Advancements in Genetic Engineering
Open Access

Brief Note on Reproductive and Therapeutic Cloning

Risitano Traian^{* *}Correspondence: Risitano Traian, Department of Infectious Diseases, University Hospital of Geneva, Geneva, Switzerland, Email:

Author info »

Description

A clone is a genetically identical copy of an organism that can occur naturally or be created in a laboratory. Organisms such as bacteria (and some plants) use asexual reproduction to produce offspring that are genetically identical to the parent. Clones can also be created using modern genetic technology. Cloning is classified into three types-gene cloning, reproductive cloning, and therapeutic cloning. Gene cloning is essentially Recombinant DNA (rDNA) technology in which a piece of foreign DNA is inserted into a vector that a host cell can copy. Therapeutic cloning is the process of creating patient-matched stem cells for disease treatment. Reproductive cloning is the process of cloning an entire organism [1].

Reproductive cloning

It entails implanting a cloned embryo into a real or artificial uterus. The embryo becomes a foetus, which is then carried to term. For more than 40 years, reproductive cloning experiments were carried out using the embryo splitting method, in which a single early-stage two-cell embryo is manually divided into two individual cells and then grows as two identical embryos. The entire nucleus of an organism is removed from a somatic (body) cell, and the nucleus is then inserted into an egg cell that has had its own nucleus removed (enucleation).

When the somatic nucleus is inside the egg, it is stimulated with a mild electrical current and begins to divide. As a result, a cloned embryo is formed, which is essentially an embryo of an identical twin of the original organism. The Somatic Cell Nuclear Transfer (SCNT) process has been significantly refined, and procedures to prevent egg damage during nuclear extraction and somatic cell nuclear insertion have been developed. Using polarized light to visualize the nucleus of an egg cell makes it easier to extract the nucleus from the egg, resulting in a healthy, viable egg and increasing the success rate of SCNT [2,3].

Therapeutic cloning

Therapeutic cloning is the use of cloned embryos to extract stem cells from them without ever implanting the embryos in a womb. Therapeutic cloning allows for the cultivation of stem cells that are genetically identical to those of a patient. The stem cells could be stimulated to differentiate into any of the human body's more than 200 cell types. The differentiated cells could then be transplanted into the patient to replace diseased or damaged cells without the risk of immune system rejection [4].

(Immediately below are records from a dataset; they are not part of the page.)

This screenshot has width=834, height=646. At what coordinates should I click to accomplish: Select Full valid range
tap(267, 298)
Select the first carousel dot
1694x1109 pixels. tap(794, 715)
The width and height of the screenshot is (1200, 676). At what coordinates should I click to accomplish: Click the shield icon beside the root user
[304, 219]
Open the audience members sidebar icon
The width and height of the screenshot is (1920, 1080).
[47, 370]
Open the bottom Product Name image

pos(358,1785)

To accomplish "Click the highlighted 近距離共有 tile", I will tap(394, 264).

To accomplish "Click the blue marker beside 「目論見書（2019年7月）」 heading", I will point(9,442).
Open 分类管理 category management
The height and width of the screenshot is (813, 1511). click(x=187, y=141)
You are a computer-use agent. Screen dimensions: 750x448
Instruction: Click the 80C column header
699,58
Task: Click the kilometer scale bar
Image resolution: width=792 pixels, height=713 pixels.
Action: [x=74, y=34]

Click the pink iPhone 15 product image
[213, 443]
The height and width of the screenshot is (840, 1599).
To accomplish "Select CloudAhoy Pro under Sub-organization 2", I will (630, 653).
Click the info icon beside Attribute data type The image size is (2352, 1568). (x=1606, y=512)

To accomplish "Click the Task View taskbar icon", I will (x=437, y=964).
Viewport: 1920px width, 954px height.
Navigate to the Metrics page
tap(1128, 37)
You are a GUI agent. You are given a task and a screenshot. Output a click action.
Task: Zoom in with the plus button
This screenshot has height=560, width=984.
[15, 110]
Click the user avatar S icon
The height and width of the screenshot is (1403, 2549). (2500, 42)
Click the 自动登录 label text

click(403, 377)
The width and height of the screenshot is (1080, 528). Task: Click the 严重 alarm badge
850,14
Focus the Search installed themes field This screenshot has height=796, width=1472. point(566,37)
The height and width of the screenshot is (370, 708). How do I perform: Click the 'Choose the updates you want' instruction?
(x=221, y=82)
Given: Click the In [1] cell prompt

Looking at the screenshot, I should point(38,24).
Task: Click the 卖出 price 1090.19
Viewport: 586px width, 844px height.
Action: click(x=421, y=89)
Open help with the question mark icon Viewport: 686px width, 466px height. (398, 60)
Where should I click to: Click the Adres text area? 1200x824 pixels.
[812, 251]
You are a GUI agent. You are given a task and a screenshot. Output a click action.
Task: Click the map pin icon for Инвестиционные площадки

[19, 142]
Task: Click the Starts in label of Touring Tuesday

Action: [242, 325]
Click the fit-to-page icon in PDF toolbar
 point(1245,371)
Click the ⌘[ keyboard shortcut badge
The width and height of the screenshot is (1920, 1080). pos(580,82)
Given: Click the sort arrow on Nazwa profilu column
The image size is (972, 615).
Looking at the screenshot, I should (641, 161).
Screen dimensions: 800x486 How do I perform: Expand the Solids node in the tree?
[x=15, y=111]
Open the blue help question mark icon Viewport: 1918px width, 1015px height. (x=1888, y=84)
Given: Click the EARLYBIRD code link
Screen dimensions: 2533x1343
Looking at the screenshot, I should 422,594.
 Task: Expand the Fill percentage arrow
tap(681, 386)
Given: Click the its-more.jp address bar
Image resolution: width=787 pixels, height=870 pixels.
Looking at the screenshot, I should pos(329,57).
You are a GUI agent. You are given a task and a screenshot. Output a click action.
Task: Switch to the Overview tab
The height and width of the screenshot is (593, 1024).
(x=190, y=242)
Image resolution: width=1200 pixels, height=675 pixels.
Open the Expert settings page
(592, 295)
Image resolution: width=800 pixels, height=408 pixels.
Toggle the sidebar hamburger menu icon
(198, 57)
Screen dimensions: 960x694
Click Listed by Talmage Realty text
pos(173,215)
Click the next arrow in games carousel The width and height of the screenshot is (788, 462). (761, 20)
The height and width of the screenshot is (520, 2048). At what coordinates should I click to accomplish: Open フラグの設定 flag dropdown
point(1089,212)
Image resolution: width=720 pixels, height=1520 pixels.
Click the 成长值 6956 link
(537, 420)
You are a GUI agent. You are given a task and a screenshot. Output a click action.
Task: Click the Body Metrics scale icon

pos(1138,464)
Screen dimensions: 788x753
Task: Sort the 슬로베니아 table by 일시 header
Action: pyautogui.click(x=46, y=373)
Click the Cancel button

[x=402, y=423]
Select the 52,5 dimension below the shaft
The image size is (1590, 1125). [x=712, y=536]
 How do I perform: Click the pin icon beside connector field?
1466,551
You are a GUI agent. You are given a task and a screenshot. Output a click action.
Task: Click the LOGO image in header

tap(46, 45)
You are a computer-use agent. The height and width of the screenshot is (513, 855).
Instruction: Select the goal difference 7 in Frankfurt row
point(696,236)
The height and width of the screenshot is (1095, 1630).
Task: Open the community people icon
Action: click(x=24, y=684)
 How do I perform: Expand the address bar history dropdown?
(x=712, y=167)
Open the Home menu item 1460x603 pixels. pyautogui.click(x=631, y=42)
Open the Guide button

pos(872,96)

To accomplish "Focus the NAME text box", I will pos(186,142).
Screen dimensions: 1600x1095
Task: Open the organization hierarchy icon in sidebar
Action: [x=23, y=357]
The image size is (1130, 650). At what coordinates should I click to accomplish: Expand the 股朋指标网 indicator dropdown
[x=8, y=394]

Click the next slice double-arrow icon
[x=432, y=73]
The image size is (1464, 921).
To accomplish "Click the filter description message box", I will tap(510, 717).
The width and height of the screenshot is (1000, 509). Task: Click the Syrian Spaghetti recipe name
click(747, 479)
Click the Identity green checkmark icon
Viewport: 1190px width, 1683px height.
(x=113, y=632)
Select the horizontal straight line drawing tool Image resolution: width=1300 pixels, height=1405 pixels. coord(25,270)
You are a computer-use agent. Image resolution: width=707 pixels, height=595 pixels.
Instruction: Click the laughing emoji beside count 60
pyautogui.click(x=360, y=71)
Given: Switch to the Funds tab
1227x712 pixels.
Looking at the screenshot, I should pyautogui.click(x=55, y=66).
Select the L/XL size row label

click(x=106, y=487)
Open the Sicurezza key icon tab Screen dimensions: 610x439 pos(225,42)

These cells have the potential to treat a wide range of conditions, including Alzheimer's disease, Parkinson's disease, type 2 diabetes, stroke, and spinal cord injury. Furthermore, stem cells could be used for in vitro (laboratory) studies of normal and abnormal embryo development, as well as drug testing to determine toxicity or birth defects. Although stem cells have been generated from cloned embryos of animals such as mice, producing stem cells from cloned primate embryos has proven exceedingly difficult. Maintaining embryo viability has been a challenge in the production of stem cells from human embryos.

Conclusion

Therapeutic cloning begins with the same process as adult DNA cloning and allows the resulting embryo to grow for days before the stem cells are extracted and motivated to grow into human tissue or complete human organs for transplantation or treatment of certain diseases. This implies that cloning will theoretically solve fertility problems. Genetic cloning enables scientists to remove small amounts of cells from specific organs and use them to generate and harvest fully functioning new organs, allowing a large number of people to benefit from organ donation.

References

1. Morales NM. Psychological aspects of human cloning and genetic manipulation: The identity and uniqueness of human beings. Reprod Biomed online. 2009;19(2):43-50.
2. Pauwelyn J, Wessel RA, Wouters J. When structures become shackles: Stagnation and dynamics in international lawmaking. Eur J Int Law. 2014;25(3):733-763.
3. Pegram T, Acuto M. Introduction: Global governance in the interregnum. Millenn J Int Stud. 2015;43(2):584-597.
4. Shapshay S. Procreative liberty, enhancement and commodification in the human cloning debate. Health Care Anal. 2012;20:356-366.